日本共産党の真下紀子道議らは8月30日、同市が進めている豊富な森林資源を生かした地域内経済循環の取り組みについて調査し、木質チップ原料の集積場やボイラー導入先のホテルを視察しました。
能登谷繁、太田元美の両旭川市議と松井邦男芦別市議らが同行、長野周史・市総務部政策推進課長が応対しました。
賦存量(t) | 利用可能量(t) | 比率 | |
---|---|---|---|
国有林 | 2,964 | 2,174 | 66% |
道有林 | 896 | 726 | 22% |
民有林 | 450 | 321 | 10% |
市有林 | 86 | 72 | 2% |
合 計 | 4,396 | 3,293 | 100% |
同市は、10年、市民や地場産業関係者が参加した「市クリーンエネルギー有効利用検討会」を組織し、(株)NERCなどの協力をえて実施した実証調査で、林地残材の賦存量は4396トン/年、そのうち3293トン/年が利用可能量とわかりました(表)。

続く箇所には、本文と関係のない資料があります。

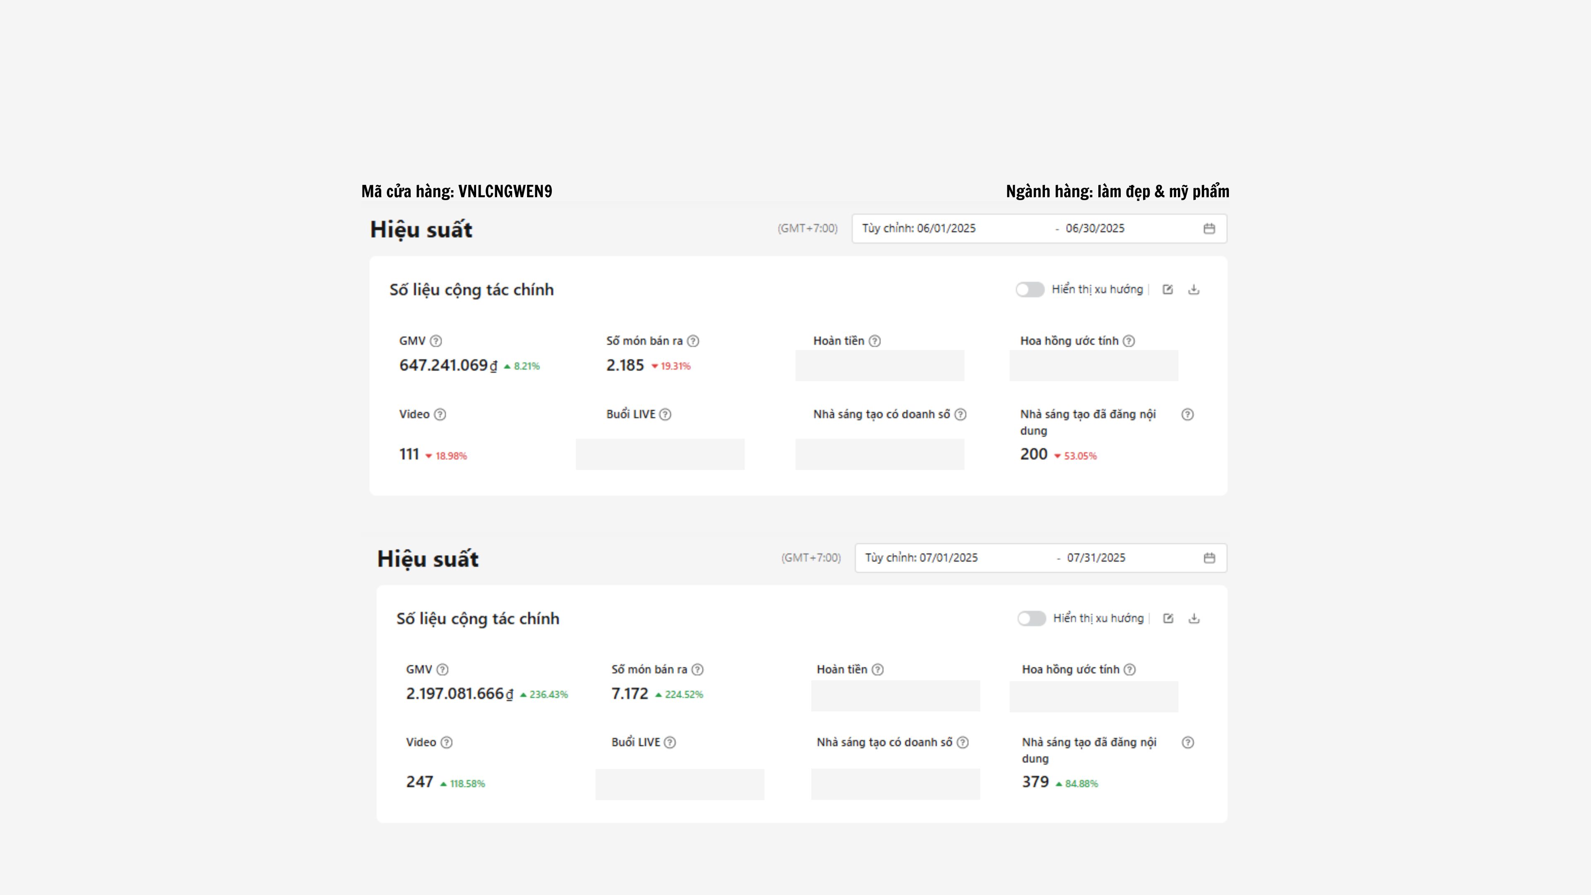Viewport: 1591px width, 895px height.
Task: Click Video help icon in June panel
Action: (x=440, y=414)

「木質チップを年間2000トン以上焚いてくれるなら採算がとれる」と機運が高まり、市振興公社が経営するスターライトホテルや温泉施設チップボイラーの導入を決定しました。
現在施設で使用しているA重油の消費量は、78万4千リットルで年間6300万円。10%(630万円)は地元の燃料店の手数料収入になりますが、5670万円は東京の石油元請会社や海外に流出します。木質チップに変われば林地残材という未利用資源の活用、市内の経済循環の確立などにつながります。市内の造材業者では「職員を一人増やそうか」という話もあり、新たな雇用の創出が期待できます。
民間6社による「芦別木質バイオマス開発協同組合」(12年3月設立、12月に法人化)が林地残材の集収・運搬から木質チップ製造までを担います。

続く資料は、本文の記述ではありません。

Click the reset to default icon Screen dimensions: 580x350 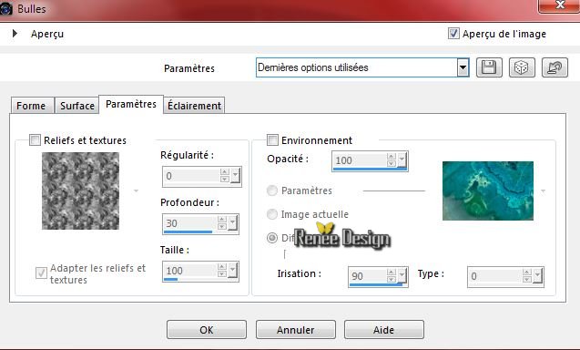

ホテルや温泉施設でのチップの年間消費量は約2500トン。継続してチップ原料を確保するためには、林地残材利用可能量の88%を占める国有林・道有林における整備事業が持続的におこなわれることが条件となります。
今年の秋以降、スイス製の中型チップボイラー2機を導入します。
今後、芦別材をつかった建物への助成のほか、学校施設や市立病院など市の公共施設に木質バイオマスボイラーなど導入し、森林資源を活用した域内経済循環の促進と林業振興、環境負荷の少ないまちづくりを進めます。
地元の木質バイオマスを活用した地域経済循環をつくるとりくみです。
実証調査、国・道の支援事業、地元民間企業がそれぞれの役割をよく議論しながら採算性の見通しを持ち、影響を受ける業種への配慮もしながら進めていました。
先進地の経験を生かして総合的です。これからが楽しみです。